Cheetahs are categorized unto IUCN Red List of Vulnerable species because they are greatly threatened by human population though hunting.
Unlike other carnivores, especially the cats, they have leaner bodies, longer legs and have often been regarded as the “grey hound” of the cats. Surprisingly, Cheetahs are not ruthless animals and prefer using flight instead of fight during defense due to their weak jaws and smaller teeth.
Interestingly, Cheetahs hunt during day to avoid the possible competition with the larger and stronger carnivores such as lions, leopards and hyenas. The males use their highly developed eyesight to scan the environment for enemies before quietly following/stalking the targeted prey.
They occupy varying ecosystems ranging from dry forests, shrub forests to the savannah grasslands and in Uganda, you will only find them within Kidepo Valley National Park making it an extremely incredible and must-visit destination during Uganda safaris. Besides the mentioned place, these mammals can be encountered from other destinations in East Africa and these include Masai Mara National Reserve in Kenya and the popular Serengeti National Park in Tanzania.
Cheetahs are undeniably carnivorous and mainly prey on the smaller antelopes such as duikers, kobs, oribis, impalas, Thomson’s gazelles, steenbok and springbok among others.
These cats are the World’s fastest land animals running at a speed of up to 70 kilometers per hour and in fact the most exceptional and specialized member of the Cat family.
There are presently less than 10,000 of these animals left in the whole World making them one of the continent’s most endangered Big cats.
These extraordinary animals are often times mistaken for leopards but are identified by their varying marks that are long-tear drop shaped lined on both sides of their noses, especially from one corner of their eyes to the mouths. They have slender bodies, deep chests, spotted skin and have small rounded heads as well as long thin limbs and spotted tails.
Their skin colors are always buff or tan in color with almost 2000 black spots that measure from three quarters to one and a quarter across. Interestingly, there are no spots on their white bellies and their tails have spots which usually combine to form from four to six dark rings at the end.
Cheetahs weigh between 21 and 72 kilograms and measure from 70 to 90 centimeters at their shoulders. Much as they are slightly taller than their counterparts the leopards, they are small than the Lions.
They breed throughout the year and their gestation period lasts between 90 and 95 days and give birth to three to five cubs but after 6 months, they are weaned yet will still keep in the group. Just like leopards, female cheetahs are solitary although the males live in groups of two to three members and are extremely territorial.
These animals can stalk their prey from within 100 and 300 meters and chase after them before eventually killing them fast or risk losing it to the bigger or fiercer carnivores such as lions. They bite their prey’s throat so as to deprive them of oxygen and make them die after a fruitful stripping during the chase.

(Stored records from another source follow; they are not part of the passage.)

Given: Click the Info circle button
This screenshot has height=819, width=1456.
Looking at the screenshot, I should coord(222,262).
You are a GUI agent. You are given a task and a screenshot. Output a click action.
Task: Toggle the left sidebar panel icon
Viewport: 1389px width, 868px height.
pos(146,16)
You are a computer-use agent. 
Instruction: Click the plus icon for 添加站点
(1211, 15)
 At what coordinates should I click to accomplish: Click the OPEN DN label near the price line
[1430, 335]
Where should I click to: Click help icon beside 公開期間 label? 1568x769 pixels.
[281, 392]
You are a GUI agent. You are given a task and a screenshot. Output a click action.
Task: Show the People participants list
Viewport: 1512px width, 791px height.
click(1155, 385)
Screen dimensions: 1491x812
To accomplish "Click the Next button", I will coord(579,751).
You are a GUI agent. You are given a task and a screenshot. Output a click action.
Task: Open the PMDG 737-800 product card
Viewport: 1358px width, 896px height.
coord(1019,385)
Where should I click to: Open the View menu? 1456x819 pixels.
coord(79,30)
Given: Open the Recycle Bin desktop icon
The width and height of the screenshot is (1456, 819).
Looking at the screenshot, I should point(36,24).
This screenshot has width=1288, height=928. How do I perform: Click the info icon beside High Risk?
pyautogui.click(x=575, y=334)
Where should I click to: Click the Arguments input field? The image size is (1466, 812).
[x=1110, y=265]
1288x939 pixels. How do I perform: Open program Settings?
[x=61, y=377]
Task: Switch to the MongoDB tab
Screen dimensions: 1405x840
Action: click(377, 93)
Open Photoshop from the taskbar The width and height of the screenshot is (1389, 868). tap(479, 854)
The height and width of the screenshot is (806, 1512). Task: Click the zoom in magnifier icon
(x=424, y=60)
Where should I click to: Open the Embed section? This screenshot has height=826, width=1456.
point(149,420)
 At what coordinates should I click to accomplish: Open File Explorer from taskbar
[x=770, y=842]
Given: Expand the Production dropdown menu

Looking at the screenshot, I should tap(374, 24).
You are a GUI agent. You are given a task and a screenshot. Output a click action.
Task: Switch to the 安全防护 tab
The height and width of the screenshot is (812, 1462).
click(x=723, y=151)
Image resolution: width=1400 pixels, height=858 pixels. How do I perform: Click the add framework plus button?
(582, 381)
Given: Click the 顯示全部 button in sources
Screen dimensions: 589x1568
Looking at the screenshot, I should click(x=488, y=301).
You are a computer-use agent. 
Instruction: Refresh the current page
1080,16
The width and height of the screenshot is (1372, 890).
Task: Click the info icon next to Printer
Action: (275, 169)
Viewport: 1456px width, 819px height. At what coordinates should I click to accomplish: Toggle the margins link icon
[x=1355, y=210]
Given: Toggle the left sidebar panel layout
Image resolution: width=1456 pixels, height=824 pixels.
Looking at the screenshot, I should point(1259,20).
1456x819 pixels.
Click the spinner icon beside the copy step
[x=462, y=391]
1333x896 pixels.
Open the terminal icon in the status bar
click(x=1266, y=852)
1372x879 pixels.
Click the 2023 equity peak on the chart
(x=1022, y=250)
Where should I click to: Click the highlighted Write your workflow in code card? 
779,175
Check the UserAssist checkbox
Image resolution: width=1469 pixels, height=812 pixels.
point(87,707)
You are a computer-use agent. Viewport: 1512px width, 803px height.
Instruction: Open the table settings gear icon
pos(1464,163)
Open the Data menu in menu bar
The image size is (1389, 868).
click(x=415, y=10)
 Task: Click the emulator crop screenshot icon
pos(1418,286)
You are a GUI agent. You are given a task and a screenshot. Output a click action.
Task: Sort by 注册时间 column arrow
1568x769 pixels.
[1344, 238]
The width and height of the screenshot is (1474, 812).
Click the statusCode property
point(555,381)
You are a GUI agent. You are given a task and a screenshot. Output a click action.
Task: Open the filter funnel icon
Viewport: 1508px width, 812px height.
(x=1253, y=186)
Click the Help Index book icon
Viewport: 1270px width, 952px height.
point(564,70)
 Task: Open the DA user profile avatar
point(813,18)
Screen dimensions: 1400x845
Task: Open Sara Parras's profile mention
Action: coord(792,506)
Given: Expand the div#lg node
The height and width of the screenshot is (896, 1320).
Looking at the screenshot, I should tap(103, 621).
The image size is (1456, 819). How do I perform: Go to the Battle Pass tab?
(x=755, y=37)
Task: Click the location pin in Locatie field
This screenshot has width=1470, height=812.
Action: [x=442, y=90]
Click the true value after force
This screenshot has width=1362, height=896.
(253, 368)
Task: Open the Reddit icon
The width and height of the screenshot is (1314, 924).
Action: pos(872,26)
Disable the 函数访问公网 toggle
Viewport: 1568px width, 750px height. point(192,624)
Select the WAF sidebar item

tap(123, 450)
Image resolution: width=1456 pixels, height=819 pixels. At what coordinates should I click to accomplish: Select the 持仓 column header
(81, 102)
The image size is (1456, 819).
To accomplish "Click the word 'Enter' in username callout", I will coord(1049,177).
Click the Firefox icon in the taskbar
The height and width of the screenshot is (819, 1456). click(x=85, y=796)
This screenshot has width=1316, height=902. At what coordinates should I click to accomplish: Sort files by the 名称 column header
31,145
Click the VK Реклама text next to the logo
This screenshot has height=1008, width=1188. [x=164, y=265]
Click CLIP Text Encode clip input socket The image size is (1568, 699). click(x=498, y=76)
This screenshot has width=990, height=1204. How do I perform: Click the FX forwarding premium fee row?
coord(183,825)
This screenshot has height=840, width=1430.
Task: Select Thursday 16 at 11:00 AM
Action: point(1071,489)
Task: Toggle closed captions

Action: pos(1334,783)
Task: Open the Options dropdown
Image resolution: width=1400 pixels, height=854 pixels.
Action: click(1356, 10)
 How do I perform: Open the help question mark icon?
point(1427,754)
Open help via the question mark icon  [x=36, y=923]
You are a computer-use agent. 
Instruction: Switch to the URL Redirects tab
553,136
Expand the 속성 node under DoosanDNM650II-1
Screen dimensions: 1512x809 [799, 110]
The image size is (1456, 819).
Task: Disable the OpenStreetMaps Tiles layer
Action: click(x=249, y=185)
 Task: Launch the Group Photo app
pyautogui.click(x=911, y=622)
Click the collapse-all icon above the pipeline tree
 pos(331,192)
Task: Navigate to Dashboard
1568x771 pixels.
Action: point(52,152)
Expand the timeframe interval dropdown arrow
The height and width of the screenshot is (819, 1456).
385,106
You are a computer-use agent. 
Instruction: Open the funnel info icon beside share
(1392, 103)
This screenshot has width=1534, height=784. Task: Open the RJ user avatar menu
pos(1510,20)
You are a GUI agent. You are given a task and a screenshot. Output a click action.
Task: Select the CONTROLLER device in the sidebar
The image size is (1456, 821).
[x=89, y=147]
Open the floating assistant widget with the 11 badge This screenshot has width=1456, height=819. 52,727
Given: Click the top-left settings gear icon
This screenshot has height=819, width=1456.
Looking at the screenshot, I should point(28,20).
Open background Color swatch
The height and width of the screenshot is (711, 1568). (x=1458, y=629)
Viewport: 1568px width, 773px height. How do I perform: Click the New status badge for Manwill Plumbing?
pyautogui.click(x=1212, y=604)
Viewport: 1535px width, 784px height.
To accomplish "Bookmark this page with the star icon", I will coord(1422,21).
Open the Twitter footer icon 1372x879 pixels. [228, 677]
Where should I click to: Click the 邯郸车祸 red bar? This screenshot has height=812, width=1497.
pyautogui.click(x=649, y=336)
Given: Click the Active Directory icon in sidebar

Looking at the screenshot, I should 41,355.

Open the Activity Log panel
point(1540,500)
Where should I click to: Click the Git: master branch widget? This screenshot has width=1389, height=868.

They have a black-tear like mark from the interior corners of both eyes down to the outside edges of their mouth hence enabling them to reflect the sun rays during day time while hunting. It is therefore said that the tear marks function as a sight of a rifle allowing the cheetah to stay focused and capture the prey easily during hunting.
Interestingly, Cheetahs make facial expressions using the bold black lines around their mouth to show their mood. They surprisingly don’t always need to drink water because they get moisture from the bodies of their prey.